In Philippians "the name which is above every name" does not mean the name "Jesus," but rather, an additional name which the Father has bestowed on Jesus because of His obedience to the point of death v. In context, that name is "Lord," since the passage concludes, "and that every tongue should confess that Jesus Christ is Lord" v. That "Lord" is the name given to Jesus can be confirmed by a multitude of texts see, for example, Acts ; Romans , 1 Corinthians ; 2 Corinthians If "person" is defined as "an individual being," then without question God is only one "person" in that sense.
However, that is not the best definition of the term, which is, as we have already explained, used to mean simply a "self- aware subject," that is, an "I" aware of its own existence and the existence of other self-aware subjects.

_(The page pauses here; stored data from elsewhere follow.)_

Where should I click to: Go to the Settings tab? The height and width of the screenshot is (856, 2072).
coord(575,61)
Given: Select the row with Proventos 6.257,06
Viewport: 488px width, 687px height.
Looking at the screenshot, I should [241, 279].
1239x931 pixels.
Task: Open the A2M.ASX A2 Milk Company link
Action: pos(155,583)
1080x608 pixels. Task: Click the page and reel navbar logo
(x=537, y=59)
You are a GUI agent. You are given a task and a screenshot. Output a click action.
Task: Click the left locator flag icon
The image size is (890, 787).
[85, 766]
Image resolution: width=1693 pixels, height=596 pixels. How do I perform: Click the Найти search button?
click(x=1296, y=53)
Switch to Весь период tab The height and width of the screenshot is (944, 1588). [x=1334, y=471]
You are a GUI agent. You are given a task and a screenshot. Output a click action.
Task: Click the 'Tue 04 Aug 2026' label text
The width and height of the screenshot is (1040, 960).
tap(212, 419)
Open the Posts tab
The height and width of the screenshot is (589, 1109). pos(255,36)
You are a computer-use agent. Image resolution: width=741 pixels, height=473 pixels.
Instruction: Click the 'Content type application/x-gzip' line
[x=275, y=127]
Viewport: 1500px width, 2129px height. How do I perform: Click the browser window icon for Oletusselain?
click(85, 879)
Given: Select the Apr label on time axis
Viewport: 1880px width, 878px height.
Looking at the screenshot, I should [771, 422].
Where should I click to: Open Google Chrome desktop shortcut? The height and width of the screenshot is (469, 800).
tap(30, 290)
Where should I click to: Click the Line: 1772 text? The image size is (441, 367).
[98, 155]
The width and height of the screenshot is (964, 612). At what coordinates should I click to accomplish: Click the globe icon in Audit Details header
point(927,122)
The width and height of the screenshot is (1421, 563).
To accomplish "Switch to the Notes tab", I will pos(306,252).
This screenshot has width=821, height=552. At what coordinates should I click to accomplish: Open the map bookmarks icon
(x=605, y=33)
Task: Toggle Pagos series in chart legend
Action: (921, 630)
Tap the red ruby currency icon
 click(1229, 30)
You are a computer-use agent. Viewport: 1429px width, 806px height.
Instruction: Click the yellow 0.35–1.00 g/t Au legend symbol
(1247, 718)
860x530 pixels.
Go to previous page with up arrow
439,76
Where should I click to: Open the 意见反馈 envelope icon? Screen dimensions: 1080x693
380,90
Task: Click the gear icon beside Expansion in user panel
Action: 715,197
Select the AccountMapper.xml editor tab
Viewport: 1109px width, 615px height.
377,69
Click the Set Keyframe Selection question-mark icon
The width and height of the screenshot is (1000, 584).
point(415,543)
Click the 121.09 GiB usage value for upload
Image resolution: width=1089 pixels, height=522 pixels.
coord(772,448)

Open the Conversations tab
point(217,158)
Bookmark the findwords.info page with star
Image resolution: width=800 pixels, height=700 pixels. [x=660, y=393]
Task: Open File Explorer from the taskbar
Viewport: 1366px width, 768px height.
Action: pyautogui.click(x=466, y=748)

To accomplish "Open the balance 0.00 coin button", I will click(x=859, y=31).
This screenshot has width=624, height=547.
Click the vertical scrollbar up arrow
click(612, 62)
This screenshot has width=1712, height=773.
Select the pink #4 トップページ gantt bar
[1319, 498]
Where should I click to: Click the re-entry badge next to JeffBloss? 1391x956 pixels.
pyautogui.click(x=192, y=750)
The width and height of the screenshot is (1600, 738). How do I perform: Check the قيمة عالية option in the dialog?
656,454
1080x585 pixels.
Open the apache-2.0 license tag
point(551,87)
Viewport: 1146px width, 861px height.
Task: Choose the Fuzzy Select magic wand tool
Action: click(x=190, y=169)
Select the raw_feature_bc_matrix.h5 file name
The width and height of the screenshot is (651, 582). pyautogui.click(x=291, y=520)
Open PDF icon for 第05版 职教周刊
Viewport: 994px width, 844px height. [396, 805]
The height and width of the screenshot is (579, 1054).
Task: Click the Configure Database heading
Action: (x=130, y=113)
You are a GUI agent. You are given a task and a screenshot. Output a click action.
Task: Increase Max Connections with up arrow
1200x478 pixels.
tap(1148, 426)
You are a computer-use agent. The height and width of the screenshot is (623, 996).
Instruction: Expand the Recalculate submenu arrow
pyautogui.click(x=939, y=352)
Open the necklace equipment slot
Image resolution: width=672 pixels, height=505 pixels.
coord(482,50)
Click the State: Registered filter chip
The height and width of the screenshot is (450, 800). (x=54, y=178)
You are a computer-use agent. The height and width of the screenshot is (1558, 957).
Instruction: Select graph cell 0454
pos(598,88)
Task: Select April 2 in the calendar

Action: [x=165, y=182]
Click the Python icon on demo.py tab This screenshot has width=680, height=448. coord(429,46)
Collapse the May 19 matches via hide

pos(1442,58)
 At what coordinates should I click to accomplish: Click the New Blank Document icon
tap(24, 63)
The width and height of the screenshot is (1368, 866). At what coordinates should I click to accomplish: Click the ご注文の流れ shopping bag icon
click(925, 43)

If, then, the Father and the Son are consistently presented in Scripture as two self-aware subjects, then they are two persons, even if they are one being. And the evidence for them being two persons is overwhelming; only a few examples can be given here.
The Apostolic Function by Apostle Colette Toach
His statement, "there is another "allos" who bears witness concerning Me , proves that Jesus is not the Father. According to Oneness theology, what Jesus must have meant was that His divine Spirit and His human nature both testified. If Jesus is only one person, though, then only "one person" testified, not two, as Jesus' words demand. It would make just as much sense for a man to say in court, "I am two witnesses to the crime -- my body testifies, and my soul testifies," as for Jesus alone to be two witnesses.
These passages, then, are fairly explicit statements to the effect that Jesus and the Father are two persons. Further evidence is gained from the many passages that state that the Father sent the Son John ; Galatians ; 1 John ; etc.
The point here is not that the Son existed prior to His birth though that is true enough , but that the Son is a person other than the Father. It is therefore irrelevant to our point to cite John which says that God sent John the Baptist , as Oneness writers often do.
Moreover, note that Jesus told the Disciples that He was sending them just as the Father had sent Him John ; Necessarily implied here is that the disciples were not Jesus; neither was Jesus the Father. Also relevant is the fact that the Father loves the Son John ; ; etc. This most naturally implies two persons; it certainly demands relationship, which is central to our definition of "person.
English Millennialism: The English Prophetic Movement and the Albury ‘Apostles’
The fact is that natures do not love, persons do. My human nature cannot love -- only I can love, in and through my human nature. If Oneness is correct, why is it that Jesus clearly and consistently implied that He and the Father were two persons, rather than saying the things which Oneness theologians think He meant?
Devastating to the Oneness view are the passages where Jesus prays to the Father. Of course, they are aware of the problem and have an answer -- the human nature prayed to the divine nature.
However, this runs into the same problem as with the love of the two for one another: natures do not talk, only persons do.
In answer to this difficulty, their response is, "What would be absurd or impossible for an ordinary man is not so strange with Jesus.